• Collected data:
····················
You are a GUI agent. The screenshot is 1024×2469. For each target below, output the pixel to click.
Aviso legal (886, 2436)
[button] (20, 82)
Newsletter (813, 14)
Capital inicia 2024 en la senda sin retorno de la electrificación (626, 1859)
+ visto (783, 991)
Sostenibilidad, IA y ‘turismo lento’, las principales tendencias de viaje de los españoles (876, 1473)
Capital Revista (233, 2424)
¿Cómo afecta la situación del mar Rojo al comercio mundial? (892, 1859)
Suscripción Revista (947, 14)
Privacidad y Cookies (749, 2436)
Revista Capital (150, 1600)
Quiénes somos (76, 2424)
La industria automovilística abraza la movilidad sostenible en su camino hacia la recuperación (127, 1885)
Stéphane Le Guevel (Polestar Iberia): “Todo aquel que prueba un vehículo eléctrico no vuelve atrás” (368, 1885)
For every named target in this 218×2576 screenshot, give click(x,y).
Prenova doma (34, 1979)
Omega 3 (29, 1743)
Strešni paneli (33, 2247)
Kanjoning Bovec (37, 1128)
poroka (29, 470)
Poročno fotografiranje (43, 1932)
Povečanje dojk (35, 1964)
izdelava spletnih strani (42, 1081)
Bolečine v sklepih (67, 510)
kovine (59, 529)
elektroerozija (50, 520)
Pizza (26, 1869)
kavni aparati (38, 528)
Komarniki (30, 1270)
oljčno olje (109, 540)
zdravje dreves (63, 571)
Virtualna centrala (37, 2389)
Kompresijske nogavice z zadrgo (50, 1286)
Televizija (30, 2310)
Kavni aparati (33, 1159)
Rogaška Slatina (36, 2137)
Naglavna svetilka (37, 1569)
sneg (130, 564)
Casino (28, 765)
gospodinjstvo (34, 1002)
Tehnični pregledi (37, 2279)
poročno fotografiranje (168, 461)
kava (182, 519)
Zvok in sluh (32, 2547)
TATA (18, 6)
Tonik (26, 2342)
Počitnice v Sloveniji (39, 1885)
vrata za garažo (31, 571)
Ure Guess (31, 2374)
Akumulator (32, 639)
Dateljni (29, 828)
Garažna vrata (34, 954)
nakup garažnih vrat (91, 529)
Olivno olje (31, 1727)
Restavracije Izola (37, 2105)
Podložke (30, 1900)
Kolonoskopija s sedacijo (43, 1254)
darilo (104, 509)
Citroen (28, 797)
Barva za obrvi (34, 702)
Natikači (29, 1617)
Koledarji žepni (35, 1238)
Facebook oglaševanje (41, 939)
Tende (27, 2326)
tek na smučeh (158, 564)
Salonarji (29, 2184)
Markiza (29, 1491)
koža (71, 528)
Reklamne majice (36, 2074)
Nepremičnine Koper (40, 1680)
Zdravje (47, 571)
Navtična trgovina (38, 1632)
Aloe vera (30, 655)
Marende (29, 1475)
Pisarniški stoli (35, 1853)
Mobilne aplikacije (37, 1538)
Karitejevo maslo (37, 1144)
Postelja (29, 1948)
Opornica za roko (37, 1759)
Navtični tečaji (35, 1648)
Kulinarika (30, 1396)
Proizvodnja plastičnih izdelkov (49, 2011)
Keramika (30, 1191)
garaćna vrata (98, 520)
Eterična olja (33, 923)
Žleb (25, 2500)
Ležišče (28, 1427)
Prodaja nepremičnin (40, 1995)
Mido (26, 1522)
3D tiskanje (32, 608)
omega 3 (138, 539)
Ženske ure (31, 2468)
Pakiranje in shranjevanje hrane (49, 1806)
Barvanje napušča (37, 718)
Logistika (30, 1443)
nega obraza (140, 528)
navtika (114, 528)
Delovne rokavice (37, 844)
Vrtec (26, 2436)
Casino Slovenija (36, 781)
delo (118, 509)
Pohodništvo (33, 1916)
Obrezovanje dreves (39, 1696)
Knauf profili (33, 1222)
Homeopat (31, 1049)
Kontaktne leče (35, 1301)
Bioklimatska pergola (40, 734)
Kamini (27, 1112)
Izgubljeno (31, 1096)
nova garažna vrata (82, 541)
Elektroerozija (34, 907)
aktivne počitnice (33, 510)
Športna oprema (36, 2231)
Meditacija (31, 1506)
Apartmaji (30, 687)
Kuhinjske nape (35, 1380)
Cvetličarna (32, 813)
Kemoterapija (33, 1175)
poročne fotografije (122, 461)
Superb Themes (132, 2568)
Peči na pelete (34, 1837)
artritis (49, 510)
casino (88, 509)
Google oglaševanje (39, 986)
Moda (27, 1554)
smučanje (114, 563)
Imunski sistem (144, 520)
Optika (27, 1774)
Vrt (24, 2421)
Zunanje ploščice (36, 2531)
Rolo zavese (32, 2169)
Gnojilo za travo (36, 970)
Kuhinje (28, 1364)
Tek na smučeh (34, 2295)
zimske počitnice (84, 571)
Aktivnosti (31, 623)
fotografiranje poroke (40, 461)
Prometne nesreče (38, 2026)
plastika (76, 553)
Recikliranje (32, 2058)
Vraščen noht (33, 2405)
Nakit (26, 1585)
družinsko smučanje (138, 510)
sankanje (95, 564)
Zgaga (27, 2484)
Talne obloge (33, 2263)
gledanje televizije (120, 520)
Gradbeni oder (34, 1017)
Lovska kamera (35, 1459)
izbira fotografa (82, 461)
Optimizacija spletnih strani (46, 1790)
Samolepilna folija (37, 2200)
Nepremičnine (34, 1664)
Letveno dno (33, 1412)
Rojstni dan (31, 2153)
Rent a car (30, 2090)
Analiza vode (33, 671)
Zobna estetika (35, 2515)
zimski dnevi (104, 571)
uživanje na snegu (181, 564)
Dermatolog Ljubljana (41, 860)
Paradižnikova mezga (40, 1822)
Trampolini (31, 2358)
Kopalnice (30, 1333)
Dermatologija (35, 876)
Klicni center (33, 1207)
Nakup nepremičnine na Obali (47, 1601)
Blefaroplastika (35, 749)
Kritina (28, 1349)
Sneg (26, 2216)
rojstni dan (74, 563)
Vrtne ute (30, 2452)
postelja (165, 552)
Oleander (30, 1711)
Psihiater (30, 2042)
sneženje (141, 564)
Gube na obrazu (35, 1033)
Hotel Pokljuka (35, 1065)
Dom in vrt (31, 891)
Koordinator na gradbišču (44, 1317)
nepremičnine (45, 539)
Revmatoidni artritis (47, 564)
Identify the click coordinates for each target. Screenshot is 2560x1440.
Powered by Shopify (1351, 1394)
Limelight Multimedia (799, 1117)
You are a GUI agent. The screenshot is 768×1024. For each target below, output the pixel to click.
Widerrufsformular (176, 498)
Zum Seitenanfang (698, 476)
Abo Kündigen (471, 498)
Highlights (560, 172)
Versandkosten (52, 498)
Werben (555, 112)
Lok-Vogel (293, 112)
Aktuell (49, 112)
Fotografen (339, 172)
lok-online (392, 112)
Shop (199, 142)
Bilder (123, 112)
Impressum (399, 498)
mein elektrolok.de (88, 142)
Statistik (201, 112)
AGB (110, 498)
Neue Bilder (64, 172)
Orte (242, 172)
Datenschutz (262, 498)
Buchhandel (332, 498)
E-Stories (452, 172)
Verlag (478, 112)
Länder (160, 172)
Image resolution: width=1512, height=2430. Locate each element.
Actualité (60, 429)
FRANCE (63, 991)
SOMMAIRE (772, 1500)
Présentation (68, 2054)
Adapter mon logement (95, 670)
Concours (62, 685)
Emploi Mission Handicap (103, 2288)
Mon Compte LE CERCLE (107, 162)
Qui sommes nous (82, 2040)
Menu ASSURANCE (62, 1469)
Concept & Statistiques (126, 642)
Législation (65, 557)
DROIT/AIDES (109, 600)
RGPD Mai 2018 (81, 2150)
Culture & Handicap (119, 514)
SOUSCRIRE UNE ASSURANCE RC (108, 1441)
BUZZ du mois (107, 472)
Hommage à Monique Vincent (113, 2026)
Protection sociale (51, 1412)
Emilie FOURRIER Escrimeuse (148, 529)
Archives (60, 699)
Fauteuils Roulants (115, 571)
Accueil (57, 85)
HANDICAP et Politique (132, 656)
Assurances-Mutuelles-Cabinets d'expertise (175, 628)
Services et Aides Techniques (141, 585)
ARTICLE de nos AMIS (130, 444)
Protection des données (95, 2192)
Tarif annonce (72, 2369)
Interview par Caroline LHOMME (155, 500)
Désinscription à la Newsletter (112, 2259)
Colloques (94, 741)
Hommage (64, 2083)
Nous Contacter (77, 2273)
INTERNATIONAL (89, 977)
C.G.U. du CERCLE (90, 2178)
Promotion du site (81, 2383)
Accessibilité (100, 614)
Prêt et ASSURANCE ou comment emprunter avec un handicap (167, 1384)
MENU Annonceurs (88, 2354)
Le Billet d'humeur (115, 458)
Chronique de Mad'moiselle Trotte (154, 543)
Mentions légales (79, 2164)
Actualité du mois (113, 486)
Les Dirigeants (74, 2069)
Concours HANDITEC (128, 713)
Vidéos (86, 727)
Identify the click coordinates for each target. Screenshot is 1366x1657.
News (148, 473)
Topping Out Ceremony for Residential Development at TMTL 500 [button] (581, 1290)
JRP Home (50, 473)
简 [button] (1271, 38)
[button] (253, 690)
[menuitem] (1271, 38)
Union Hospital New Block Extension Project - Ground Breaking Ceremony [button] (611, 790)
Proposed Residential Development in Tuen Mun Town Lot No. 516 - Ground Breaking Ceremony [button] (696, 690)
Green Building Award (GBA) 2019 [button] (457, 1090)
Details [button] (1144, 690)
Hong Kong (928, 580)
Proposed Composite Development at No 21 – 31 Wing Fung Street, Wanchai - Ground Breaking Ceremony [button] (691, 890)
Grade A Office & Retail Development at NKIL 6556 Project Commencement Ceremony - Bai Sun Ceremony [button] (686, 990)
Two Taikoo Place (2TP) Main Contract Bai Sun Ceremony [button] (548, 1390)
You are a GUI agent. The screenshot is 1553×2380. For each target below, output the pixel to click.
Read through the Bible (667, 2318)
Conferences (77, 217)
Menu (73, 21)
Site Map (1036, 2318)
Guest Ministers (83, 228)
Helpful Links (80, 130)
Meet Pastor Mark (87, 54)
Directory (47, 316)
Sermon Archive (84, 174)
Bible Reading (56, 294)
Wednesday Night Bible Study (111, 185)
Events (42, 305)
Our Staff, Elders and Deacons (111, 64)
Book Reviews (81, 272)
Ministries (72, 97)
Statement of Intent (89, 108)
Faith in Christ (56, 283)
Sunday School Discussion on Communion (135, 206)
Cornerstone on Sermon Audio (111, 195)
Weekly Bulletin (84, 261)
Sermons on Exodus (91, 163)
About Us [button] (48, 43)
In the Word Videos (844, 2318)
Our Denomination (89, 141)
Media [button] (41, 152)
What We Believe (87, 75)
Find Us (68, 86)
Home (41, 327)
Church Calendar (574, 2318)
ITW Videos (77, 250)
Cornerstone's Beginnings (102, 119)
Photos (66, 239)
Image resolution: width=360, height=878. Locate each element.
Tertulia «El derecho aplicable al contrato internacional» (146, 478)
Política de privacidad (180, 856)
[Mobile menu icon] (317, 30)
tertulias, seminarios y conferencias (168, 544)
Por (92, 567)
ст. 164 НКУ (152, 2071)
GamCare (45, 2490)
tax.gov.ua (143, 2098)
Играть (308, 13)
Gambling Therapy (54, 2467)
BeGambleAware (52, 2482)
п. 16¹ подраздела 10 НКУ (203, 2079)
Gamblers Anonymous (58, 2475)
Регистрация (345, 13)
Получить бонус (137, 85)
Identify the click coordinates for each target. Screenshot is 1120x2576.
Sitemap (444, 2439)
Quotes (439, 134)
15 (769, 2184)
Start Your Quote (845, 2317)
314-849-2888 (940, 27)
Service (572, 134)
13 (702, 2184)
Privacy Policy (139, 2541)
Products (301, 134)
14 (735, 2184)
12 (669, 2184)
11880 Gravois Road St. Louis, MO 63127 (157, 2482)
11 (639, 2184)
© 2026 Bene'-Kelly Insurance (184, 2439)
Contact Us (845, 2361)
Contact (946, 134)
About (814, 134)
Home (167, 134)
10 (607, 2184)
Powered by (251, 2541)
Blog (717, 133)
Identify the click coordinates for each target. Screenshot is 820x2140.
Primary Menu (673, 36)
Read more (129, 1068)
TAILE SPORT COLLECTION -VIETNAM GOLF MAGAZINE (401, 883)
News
····················
• Work request: What are the lines, exactly as written above, from the line with "Limelight Multimedia (799, 1117)" to the line with "News (148, 473)", both included? Output only those.

• Output for this task:
Limelight Multimedia (799, 1117)
You are a GUI agent. The screenshot is 768×1024. For each target below, output the pixel to click.
Widerrufsformular (176, 498)
Zum Seitenanfang (698, 476)
Abo Kündigen (471, 498)
Highlights (560, 172)
Versandkosten (52, 498)
Werben (555, 112)
Lok-Vogel (293, 112)
Aktuell (49, 112)
Fotografen (339, 172)
lok-online (392, 112)
Shop (199, 142)
Bilder (123, 112)
Impressum (399, 498)
mein elektrolok.de (88, 142)
Statistik (201, 112)
AGB (110, 498)
Neue Bilder (64, 172)
Orte (242, 172)
Datenschutz (262, 498)
Buchhandel (332, 498)
E-Stories (452, 172)
Verlag (478, 112)
Länder (160, 172)
Image resolution: width=1512, height=2430. Locate each element.
Actualité (60, 429)
FRANCE (63, 991)
SOMMAIRE (772, 1500)
Présentation (68, 2054)
Adapter mon logement (95, 670)
Concours (62, 685)
Emploi Mission Handicap (103, 2288)
Mon Compte LE CERCLE (107, 162)
Qui sommes nous (82, 2040)
Menu ASSURANCE (62, 1469)
Concept & Statistiques (126, 642)
Législation (65, 557)
DROIT/AIDES (109, 600)
RGPD Mai 2018 (81, 2150)
Culture & Handicap (119, 514)
SOUSCRIRE UNE ASSURANCE RC (108, 1441)
BUZZ du mois (107, 472)
Hommage à Monique Vincent (113, 2026)
Protection sociale (51, 1412)
Emilie FOURRIER Escrimeuse (148, 529)
Archives (60, 699)
Fauteuils Roulants (115, 571)
Accueil (57, 85)
HANDICAP et Politique (132, 656)
Assurances-Mutuelles-Cabinets d'expertise (175, 628)
Services et Aides Techniques (141, 585)
ARTICLE de nos AMIS (130, 444)
Protection des données (95, 2192)
Tarif annonce (72, 2369)
Interview par Caroline LHOMME (155, 500)
Désinscription à la Newsletter (112, 2259)
Colloques (94, 741)
Hommage (64, 2083)
Nous Contacter (77, 2273)
INTERNATIONAL (89, 977)
C.G.U. du CERCLE (90, 2178)
Promotion du site (81, 2383)
Accessibilité (100, 614)
Prêt et ASSURANCE ou comment emprunter avec un handicap (167, 1384)
MENU Annonceurs (88, 2354)
Le Billet d'humeur (115, 458)
Chronique de Mad'moiselle Trotte (154, 543)
Mentions légales (79, 2164)
Actualité du mois (113, 486)
Les Dirigeants (74, 2069)
Concours HANDITEC (128, 713)
Vidéos (86, 727)
Identify the click coordinates for each target. Screenshot is 1366x1657.
News (148, 473)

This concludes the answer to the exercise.